### Required tasks
1. In the pull request text below, what gets cached in memory as a result of caching loaded python modules?
2. Decide whether each statement agrees with the pull request text below. Answer yes or no for each, quoting the words of the text that settle it.
(a) The author wrote a unit test for the bug apart from the internal one used for debugging.
(b) Saving to PyCodeCache in memory is semantically equivalent to writing to disk.
(c) Different dynamo frames can compile down to exactly the same inductor output code.
3. Pick up the pull request text about the config2launcher bug where it stops, and carry on with the next part of its explanation.
** Excerpt provided follows **
Fill config2launcher with correct launchers during cache hit coordinate descent #150860

jamesjwu · 2025-04-08T18:09:33Z

Stack from ghstack (oldest at bottom):

-> Fill config2launcher with correct launchers during cache hit coordinate descent #150860

This bug was crazy hard to reproduce, so I can't seem to get a unit test written that isn't the internal one I used for debugging.

Here's a short TLDR of the bug:

Due to D71983456(OSS: cache loaded python modules #149910), we cache CachingAutotuners in memory.
Importantly: Saving stuff in PyCodeCache in memory is not semantically equivalent to writing to disk. By saving it in memory, CachingAutotuners do not reset global state.
It's possible through recompiles for different dynamo frames to compile down to exactly the same inductor output code. This involves models that run multiple times, but differ very subtley, or in ways that cause a dynamo guard failure but not a different inductor output code.
Because of this, we reuse CachingAutotuners for a second compile (with different example inputs, just the same triton kernel code)
** End of Excerpt provided **
** Data below follows **
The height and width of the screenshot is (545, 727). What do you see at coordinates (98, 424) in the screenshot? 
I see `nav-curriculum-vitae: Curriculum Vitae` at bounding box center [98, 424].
** End of Data below **
### Answers to the tasks
1. CachingAutotuners are cached in memory.

2.
(a) No: "I can't seem to get a unit test written that isn't the internal one I used for debugging."
(b) No: "Saving stuff in PyCodeCache in memory is not semantically equivalent to writing to disk."
(c) Yes: "It's possible through recompiles for different dynamo frames to compile down to exactly the same inductor output code."

3.
CachingAutotuners have a Coordinate Descent class on them, which has a cache: https://fburl.com/code/4igrsams (OSS:

pytorch/torch/_inductor/runtime/coordinate_descent_tuner.py

Line 69 in aafc4b6

self.cached_benchmark_results[triton_config_to_hashable(config)] = timing

)
Because we are caching these in memory and not on disk, this cache is not cleared between runs.
However, this variable is not saved on the class, and is reinitialized every time we do autotuning: https://fburl.com/code/n2o8tmje
(OSS:

pytorch/torch/_inductor/runtime/triton_heuristics.py

Line 933 in aafc4b6

config2launcher = {launcher.config: launcher}

)
config2launcher is added when we call benchmark_one_config, but on a CoorDesc cache hit, we never call benchmark_one_config! So we end up returning None, and erroring with:

AttributeError: 'NoneType' object has no attribute 'store_cubin'

This fixes the problem for now by just recompiling the launcher. Technically, we might be able to save config2launcher on the class to avoid this, but I don't want to risk another weird cache safety bug here, so taking the simpler approach for now.

Note that this error only reproduces if:

None of AOTAutogradCache, FXgraphCache hit on the second entry: otherwise, the CachingAutotuner will go through a pickling and then not be saved in memory
We haven't spawned parallel compile workers. If there are parallel compile workers, we pickle the autotuner on the way from the worker to the parent process, once again resetting the Autotuner.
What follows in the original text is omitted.